=== Aim of the exercise ===
Verbatim copy without images: return all of the data as it stands.

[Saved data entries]
####################

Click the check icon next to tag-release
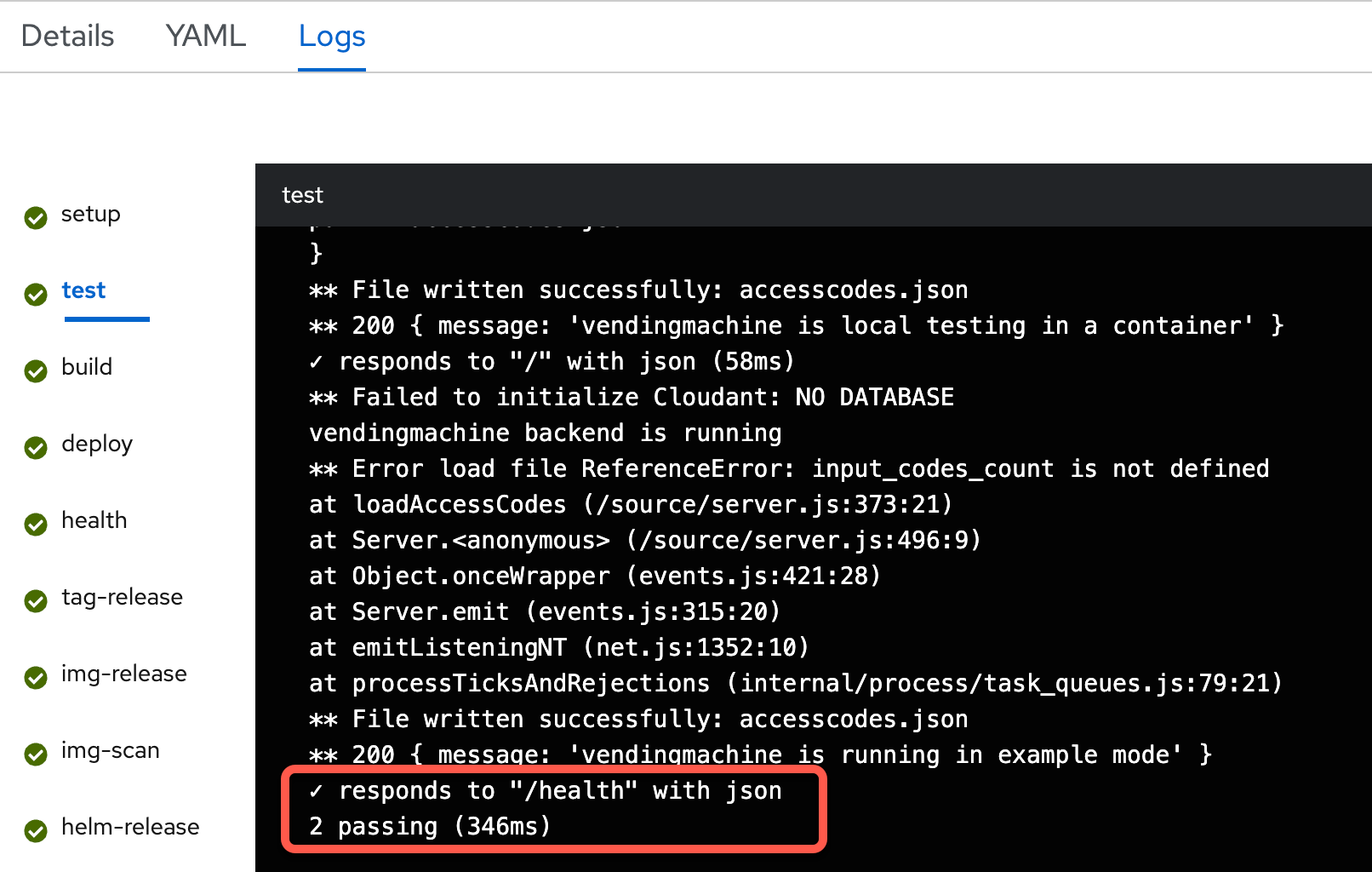1372x872 pixels. (35, 601)
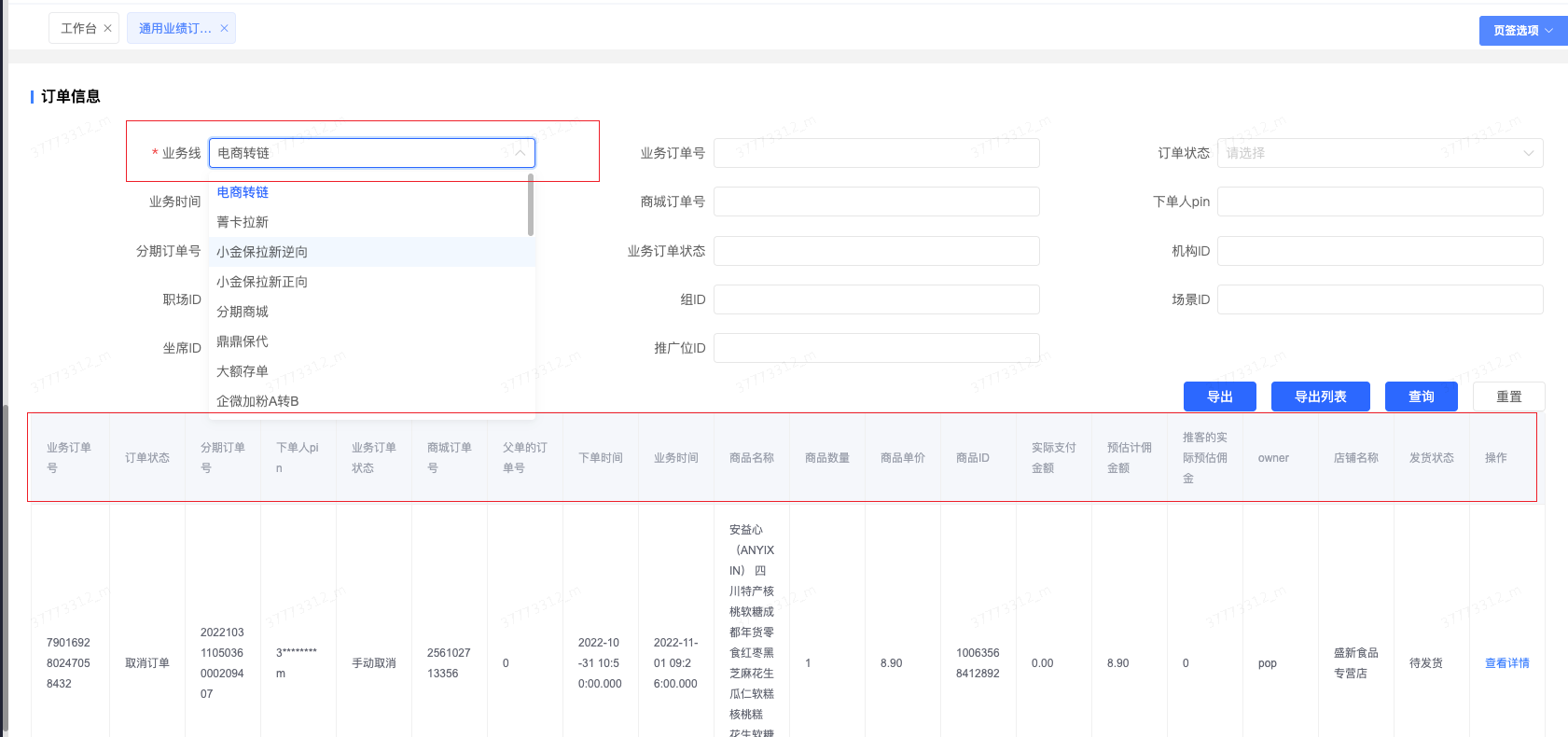This screenshot has height=737, width=1568.
Task: Open the 查看详情 link
Action: (x=1506, y=663)
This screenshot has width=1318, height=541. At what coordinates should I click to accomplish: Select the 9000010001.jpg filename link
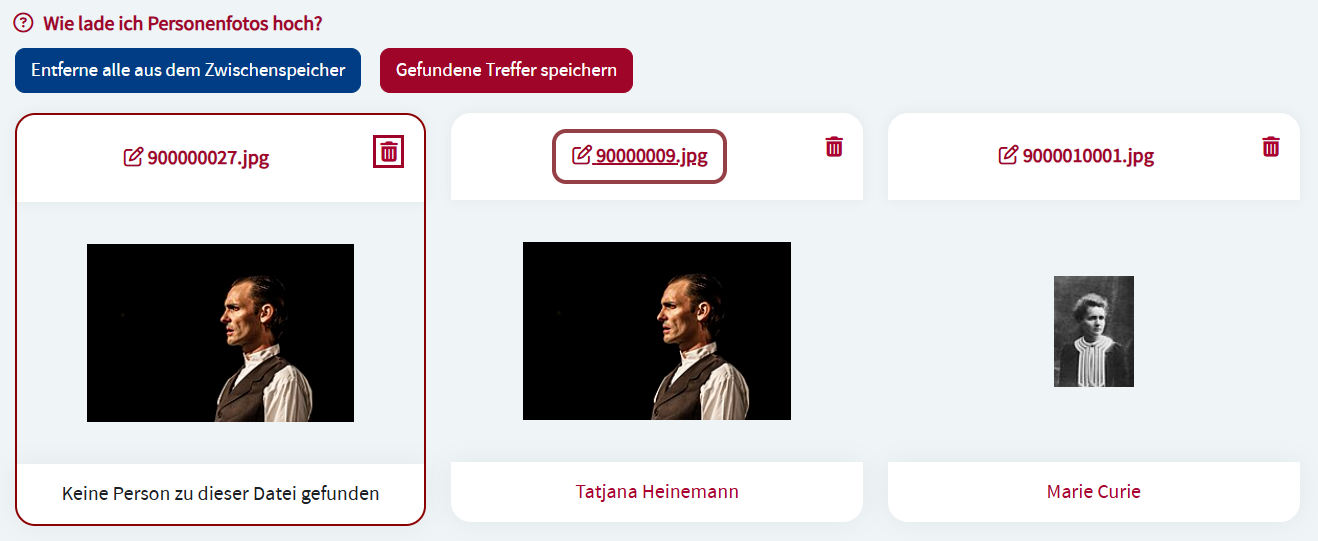(1088, 156)
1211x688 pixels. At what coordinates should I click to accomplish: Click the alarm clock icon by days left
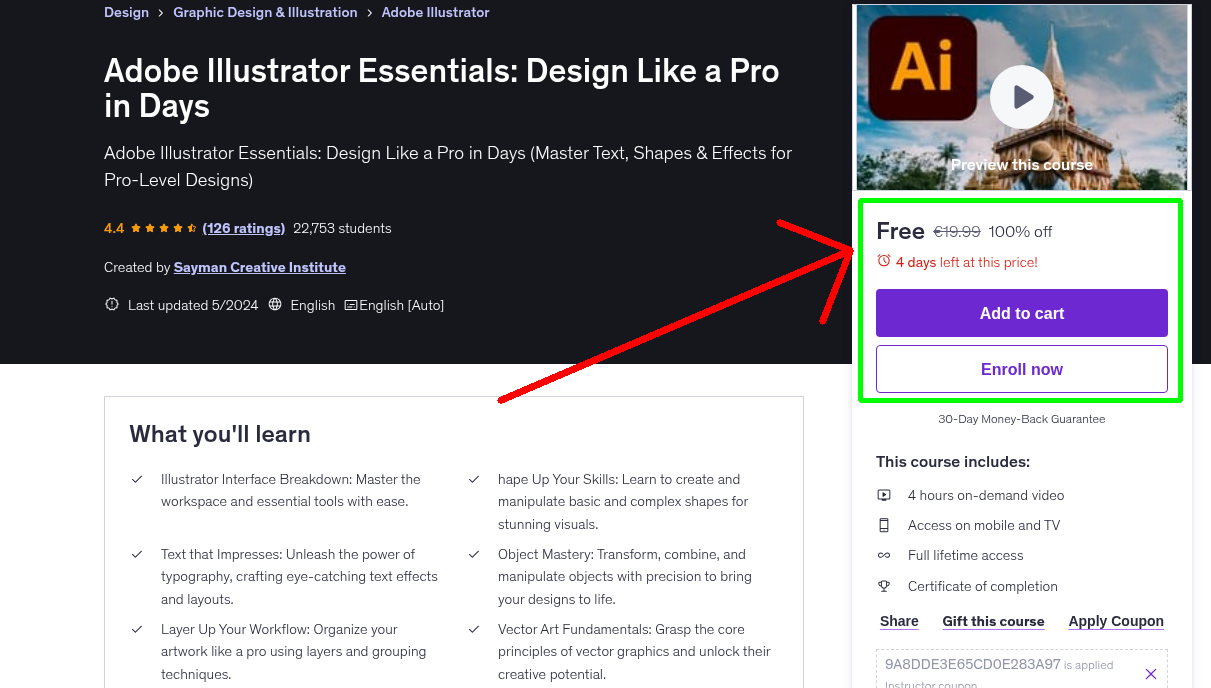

####################

=== Solved exercise ===
Click the check icon next to tag-release
1372x872 pixels. (35, 601)
This screenshot has height=737, width=1568.
Task: Open the 查看详情 link
Action: (x=1506, y=663)
This screenshot has width=1318, height=541. At what coordinates should I click to accomplish: Select the 9000010001.jpg filename link
(1088, 156)
1211x688 pixels. At what coordinates should I click to accomplish: Click the alarm clock icon by days left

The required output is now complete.